* What you will do *
Return all lines from the listing below in which the string "size" occurs.

◇ ◇ ◇ ◇

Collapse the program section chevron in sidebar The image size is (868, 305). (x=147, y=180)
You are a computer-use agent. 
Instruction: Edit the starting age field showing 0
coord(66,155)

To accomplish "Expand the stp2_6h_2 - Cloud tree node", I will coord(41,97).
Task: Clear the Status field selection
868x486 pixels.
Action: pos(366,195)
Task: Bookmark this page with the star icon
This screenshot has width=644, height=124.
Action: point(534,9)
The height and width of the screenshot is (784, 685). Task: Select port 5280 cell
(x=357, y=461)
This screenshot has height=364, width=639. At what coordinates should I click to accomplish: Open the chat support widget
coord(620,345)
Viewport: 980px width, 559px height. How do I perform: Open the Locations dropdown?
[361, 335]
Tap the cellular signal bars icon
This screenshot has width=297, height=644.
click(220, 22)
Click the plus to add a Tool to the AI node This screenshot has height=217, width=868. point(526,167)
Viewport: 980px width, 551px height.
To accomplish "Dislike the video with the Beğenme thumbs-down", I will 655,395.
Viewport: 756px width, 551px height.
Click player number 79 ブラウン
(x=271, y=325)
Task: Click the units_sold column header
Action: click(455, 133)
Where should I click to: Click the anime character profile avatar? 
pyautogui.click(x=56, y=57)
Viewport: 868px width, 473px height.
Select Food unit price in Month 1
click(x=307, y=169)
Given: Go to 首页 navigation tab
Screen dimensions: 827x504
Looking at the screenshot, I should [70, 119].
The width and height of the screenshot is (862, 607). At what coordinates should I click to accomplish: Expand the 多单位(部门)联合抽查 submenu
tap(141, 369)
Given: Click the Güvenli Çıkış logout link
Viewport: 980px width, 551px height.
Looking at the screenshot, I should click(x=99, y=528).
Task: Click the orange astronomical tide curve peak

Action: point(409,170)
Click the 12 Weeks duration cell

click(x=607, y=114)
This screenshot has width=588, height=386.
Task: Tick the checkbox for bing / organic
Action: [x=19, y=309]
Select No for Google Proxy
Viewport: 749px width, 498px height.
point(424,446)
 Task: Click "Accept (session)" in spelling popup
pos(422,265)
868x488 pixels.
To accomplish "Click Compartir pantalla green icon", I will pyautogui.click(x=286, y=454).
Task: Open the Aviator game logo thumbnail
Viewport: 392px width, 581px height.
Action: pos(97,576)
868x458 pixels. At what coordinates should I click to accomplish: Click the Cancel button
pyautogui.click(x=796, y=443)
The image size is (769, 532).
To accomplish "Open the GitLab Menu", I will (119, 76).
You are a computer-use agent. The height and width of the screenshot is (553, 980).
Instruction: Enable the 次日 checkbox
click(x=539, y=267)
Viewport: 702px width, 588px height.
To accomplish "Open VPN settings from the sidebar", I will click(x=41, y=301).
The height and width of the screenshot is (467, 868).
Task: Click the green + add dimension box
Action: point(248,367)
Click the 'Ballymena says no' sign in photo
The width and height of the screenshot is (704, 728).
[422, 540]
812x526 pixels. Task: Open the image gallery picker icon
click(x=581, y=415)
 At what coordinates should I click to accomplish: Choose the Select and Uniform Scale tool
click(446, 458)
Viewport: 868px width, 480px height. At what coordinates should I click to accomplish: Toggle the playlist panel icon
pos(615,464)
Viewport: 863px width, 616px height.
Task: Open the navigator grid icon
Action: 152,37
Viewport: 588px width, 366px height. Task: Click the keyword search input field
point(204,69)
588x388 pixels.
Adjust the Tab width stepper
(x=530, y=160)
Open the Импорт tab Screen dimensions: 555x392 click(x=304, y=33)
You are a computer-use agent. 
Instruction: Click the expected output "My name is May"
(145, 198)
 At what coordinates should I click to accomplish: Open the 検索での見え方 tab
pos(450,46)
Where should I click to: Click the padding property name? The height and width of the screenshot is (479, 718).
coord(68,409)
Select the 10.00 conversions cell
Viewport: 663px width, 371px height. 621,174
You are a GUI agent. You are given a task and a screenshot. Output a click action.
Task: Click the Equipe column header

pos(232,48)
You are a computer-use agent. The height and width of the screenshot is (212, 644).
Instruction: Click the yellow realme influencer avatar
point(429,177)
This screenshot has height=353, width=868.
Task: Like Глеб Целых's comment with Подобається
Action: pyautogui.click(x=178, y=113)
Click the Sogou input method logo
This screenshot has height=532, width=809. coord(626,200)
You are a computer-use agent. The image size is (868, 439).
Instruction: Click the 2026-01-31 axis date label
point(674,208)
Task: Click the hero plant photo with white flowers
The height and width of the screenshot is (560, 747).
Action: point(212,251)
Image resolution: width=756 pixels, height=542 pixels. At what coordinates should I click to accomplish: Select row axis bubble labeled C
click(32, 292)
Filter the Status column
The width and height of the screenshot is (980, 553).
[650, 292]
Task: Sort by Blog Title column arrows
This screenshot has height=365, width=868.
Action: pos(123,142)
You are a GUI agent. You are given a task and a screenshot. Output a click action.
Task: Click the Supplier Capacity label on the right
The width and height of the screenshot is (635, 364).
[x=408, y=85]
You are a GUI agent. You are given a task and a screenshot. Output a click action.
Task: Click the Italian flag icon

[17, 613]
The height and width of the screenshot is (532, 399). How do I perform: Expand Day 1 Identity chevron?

◇ ◇ ◇ ◇

* Response box *
Collapse the program section chevron in sidebar The image size is (868, 305). (x=147, y=180)
The image size is (769, 532).
You are a computer-use agent. The image size is (868, 439).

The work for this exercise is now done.